-- Supplied information follows --

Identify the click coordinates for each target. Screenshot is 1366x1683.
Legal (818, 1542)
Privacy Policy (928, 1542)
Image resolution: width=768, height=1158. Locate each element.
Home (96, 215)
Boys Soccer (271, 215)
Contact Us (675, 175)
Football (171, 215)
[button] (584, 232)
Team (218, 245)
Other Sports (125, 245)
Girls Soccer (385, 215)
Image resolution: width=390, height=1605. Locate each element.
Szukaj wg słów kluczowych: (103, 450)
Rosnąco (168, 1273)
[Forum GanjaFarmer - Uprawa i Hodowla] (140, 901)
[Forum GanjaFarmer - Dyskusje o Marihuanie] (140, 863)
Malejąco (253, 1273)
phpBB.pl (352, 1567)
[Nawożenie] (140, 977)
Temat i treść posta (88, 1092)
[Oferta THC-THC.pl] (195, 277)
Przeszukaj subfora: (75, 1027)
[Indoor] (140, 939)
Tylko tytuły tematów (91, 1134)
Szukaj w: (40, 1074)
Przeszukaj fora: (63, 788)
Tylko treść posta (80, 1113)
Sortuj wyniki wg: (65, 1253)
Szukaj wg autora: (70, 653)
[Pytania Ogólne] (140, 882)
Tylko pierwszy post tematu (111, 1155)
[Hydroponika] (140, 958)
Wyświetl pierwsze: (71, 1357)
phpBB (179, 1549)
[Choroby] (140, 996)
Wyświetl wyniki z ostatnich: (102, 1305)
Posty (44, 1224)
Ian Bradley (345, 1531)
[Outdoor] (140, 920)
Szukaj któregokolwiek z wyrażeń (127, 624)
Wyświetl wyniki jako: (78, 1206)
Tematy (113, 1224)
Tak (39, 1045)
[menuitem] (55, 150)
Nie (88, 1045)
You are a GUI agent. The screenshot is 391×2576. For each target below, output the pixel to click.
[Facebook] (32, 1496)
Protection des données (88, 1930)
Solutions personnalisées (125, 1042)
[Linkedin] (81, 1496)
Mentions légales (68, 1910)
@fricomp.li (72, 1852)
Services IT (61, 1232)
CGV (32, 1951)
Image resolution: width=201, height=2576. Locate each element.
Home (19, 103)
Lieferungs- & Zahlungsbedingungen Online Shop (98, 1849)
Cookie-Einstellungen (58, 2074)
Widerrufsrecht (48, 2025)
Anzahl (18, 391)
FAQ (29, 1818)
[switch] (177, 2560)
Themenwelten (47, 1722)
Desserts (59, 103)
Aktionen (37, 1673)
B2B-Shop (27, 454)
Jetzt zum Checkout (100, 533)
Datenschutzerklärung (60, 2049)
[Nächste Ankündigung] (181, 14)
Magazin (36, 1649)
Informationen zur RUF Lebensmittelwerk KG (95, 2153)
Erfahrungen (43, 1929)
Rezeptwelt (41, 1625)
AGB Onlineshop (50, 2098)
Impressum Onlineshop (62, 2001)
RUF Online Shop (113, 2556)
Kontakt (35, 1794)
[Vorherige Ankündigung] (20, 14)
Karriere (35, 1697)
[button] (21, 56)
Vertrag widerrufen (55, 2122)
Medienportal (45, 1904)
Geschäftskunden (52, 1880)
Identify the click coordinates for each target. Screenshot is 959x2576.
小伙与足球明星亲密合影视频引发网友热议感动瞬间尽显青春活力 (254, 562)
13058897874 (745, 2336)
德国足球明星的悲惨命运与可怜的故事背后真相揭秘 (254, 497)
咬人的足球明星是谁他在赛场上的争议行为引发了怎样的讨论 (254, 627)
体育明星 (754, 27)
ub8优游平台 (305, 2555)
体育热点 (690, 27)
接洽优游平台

-- Supplied information concluded --

Problem to solve:
All that should be written out is the stretch of lines above between the one holding "Tematy (113, 1224)" and the one holding "Magazin (36, 1649)", inclusive, exactly as given.

Answer for this exercise:
Tematy (113, 1224)
Tak (39, 1045)
[menuitem] (55, 150)
Nie (88, 1045)
You are a GUI agent. The screenshot is 391×2576. For each target below, output the pixel to click.
[Facebook] (32, 1496)
Protection des données (88, 1930)
Solutions personnalisées (125, 1042)
[Linkedin] (81, 1496)
Mentions légales (68, 1910)
@fricomp.li (72, 1852)
Services IT (61, 1232)
CGV (32, 1951)
Image resolution: width=201, height=2576. Locate each element.
Home (19, 103)
Lieferungs- & Zahlungsbedingungen Online Shop (98, 1849)
Cookie-Einstellungen (58, 2074)
Widerrufsrecht (48, 2025)
Anzahl (18, 391)
FAQ (29, 1818)
[switch] (177, 2560)
Themenwelten (47, 1722)
Desserts (59, 103)
Aktionen (37, 1673)
B2B-Shop (27, 454)
Jetzt zum Checkout (100, 533)
Datenschutzerklärung (60, 2049)
[Nächste Ankündigung] (181, 14)
Magazin (36, 1649)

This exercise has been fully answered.